The first response is to cut the remains of that tree down (which has already been done) and then inspect the trees of city to remove all that might be unsafe. My neighbour, a retired School principal agreed that that's what they proposed in Canberra too. "Its not that uncommon for trees fall on school kids" he said, "remember, about 10 years ago, a little girl was swinging on a low branch in a school playground and it broke and crushed her?" Canberra has about 2 trees planted for every person here, so checking  all 600,000 trees would be a big task. They couldn't check them all  in Canberra then and they won't be able to do it in Sydney now. Besides, what would you check for? Aparently there was no external evidence that those tree branches were going to fail. And if you cut into a tree to check whether there is any internal evidence of a problem, you'll simply be introducing a place for the tree to fail. You cannot remove all the risk of a tree causing a problem, and we certainly live with riskier objects. For example, there are at least 5 times as many planted trees in Canberra as there are cars, but while a tree has killed one person in the last 10 years, cars kill at least a couple every year. So cars are at least 100 times riskier than trees, but we don't stop driving.
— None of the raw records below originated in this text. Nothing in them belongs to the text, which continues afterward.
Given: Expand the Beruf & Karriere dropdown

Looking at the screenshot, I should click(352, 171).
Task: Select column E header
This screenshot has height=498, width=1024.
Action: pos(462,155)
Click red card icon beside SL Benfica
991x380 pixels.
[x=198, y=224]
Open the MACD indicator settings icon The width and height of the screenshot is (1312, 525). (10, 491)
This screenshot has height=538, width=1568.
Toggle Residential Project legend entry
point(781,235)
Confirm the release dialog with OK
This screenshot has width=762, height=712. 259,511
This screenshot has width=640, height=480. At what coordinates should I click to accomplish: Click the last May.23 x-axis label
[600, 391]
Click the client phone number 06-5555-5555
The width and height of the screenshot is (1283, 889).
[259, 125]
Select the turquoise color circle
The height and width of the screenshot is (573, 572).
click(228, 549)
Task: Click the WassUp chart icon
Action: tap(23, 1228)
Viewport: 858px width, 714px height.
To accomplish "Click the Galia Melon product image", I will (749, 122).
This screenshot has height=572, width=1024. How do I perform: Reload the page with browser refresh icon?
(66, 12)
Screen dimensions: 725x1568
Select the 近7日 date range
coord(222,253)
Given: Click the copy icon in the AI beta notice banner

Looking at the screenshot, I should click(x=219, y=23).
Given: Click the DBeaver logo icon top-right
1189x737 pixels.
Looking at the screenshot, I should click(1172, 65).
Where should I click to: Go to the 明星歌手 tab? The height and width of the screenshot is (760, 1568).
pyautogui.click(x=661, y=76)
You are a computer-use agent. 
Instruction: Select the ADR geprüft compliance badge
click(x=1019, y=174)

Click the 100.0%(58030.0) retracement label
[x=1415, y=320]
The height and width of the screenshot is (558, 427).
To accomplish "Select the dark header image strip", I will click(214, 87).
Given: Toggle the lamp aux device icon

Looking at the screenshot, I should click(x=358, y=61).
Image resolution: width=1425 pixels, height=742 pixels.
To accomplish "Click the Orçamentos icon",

But I can understand parents who are scared of trees now and want to keep their kids away. In the same way, people who survive an earthquake might feel unsafe in any sort of building - especially if friends or family died. Can you compare a falling tree with an earthquake? I think you can as both feel unnatural, both cause some place that used to feel safe to now feel threatening, and you cannot ever totally remove the risk of it happening again. One day, the earthquake victim will have to enter the building, and one day children will be near trees.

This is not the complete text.